--- START ---

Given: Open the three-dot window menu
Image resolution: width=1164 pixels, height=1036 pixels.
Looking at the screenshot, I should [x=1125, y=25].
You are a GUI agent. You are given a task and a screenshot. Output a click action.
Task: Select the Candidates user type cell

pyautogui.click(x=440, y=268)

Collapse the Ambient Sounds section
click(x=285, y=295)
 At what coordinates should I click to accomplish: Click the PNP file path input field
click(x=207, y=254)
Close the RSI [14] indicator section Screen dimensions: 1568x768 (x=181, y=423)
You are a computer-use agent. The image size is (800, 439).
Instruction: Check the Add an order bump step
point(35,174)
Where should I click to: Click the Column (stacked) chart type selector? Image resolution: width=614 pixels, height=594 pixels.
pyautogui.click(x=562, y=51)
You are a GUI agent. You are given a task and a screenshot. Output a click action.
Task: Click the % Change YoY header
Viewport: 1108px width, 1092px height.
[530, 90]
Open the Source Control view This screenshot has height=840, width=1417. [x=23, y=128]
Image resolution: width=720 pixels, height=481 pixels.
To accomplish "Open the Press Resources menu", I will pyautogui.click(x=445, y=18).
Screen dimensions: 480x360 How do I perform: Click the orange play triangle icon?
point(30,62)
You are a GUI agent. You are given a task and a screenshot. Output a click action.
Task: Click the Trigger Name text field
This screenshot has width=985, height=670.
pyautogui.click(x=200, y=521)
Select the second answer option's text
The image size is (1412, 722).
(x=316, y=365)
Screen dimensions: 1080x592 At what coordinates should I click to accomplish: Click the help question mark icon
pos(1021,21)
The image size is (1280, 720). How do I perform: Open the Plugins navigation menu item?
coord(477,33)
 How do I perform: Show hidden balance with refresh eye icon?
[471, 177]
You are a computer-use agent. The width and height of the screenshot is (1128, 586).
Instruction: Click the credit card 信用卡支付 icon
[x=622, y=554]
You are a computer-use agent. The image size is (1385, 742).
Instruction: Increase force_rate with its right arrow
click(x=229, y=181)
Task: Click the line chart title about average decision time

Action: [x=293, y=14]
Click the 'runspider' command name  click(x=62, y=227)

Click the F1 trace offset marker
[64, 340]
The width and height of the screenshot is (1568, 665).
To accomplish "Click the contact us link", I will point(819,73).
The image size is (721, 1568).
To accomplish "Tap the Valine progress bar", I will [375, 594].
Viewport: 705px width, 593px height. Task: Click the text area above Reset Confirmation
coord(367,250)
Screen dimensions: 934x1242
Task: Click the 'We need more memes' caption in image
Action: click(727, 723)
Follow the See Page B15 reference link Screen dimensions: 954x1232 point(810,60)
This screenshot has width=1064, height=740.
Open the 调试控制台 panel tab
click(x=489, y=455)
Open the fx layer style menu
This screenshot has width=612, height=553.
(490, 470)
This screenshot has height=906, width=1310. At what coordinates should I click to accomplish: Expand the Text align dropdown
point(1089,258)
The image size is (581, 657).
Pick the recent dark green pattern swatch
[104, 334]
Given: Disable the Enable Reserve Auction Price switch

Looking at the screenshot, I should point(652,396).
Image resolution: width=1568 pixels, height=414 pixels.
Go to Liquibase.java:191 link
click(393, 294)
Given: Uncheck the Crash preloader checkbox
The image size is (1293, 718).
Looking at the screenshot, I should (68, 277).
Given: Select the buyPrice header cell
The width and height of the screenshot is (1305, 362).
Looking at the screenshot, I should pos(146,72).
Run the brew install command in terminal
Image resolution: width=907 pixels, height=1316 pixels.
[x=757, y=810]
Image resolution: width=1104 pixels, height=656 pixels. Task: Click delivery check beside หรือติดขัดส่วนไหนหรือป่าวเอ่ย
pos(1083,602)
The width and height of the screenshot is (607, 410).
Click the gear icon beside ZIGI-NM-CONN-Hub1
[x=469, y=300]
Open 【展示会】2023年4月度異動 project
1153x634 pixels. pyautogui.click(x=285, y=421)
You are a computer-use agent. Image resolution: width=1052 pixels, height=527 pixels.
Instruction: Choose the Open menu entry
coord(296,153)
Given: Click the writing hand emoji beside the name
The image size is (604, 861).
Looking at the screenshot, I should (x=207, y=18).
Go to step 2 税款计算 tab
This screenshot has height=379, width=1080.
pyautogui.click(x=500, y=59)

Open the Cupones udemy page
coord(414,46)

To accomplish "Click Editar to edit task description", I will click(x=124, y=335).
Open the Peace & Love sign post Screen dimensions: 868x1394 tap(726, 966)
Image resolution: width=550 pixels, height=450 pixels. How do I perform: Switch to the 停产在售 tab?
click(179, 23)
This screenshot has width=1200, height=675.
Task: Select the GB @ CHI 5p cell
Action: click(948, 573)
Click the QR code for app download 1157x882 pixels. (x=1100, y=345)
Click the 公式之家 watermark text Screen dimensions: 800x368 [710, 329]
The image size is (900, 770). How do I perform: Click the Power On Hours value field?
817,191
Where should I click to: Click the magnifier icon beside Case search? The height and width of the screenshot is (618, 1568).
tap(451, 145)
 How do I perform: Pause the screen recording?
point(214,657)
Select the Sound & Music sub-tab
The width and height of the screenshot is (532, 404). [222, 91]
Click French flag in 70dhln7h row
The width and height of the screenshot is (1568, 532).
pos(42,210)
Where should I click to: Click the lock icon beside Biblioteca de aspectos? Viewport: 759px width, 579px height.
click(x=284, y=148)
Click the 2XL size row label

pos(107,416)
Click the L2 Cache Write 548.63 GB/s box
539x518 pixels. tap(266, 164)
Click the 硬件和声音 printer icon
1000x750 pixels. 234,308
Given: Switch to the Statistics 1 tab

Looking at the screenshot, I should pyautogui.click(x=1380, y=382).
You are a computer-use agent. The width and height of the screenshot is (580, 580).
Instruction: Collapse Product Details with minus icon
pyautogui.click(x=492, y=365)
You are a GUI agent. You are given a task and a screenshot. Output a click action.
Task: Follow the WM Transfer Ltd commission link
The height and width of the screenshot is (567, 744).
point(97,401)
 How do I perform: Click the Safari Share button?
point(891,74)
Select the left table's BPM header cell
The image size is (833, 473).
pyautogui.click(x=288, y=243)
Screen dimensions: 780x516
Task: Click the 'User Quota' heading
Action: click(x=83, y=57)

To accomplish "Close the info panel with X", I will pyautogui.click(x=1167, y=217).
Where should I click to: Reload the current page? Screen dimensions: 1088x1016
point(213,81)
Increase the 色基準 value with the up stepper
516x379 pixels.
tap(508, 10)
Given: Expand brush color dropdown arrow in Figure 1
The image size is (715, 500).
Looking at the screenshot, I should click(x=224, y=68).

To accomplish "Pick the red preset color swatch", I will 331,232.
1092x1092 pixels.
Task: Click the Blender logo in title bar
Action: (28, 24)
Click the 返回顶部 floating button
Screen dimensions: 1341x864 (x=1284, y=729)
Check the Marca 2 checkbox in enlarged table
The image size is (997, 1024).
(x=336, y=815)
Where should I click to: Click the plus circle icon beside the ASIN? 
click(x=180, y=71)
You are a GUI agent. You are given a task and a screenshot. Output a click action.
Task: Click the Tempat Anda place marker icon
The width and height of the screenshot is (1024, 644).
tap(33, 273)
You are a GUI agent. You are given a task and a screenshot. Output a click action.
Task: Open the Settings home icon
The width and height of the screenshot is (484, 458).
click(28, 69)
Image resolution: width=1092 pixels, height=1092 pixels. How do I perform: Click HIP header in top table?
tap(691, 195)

--- END ---

What to produce: Search the data above for the word "computer" and show every line that has it.

Solution for this exercise:
You are a computer-use agent. The image size is (800, 439).
You are a computer-use agent. The width and height of the screenshot is (1128, 586).
You are a computer-use agent. The image size is (1385, 742).
You are a computer-use agent. Image resolution: width=1052 pixels, height=527 pixels.
You are a computer-use agent. The width and height of the screenshot is (580, 580).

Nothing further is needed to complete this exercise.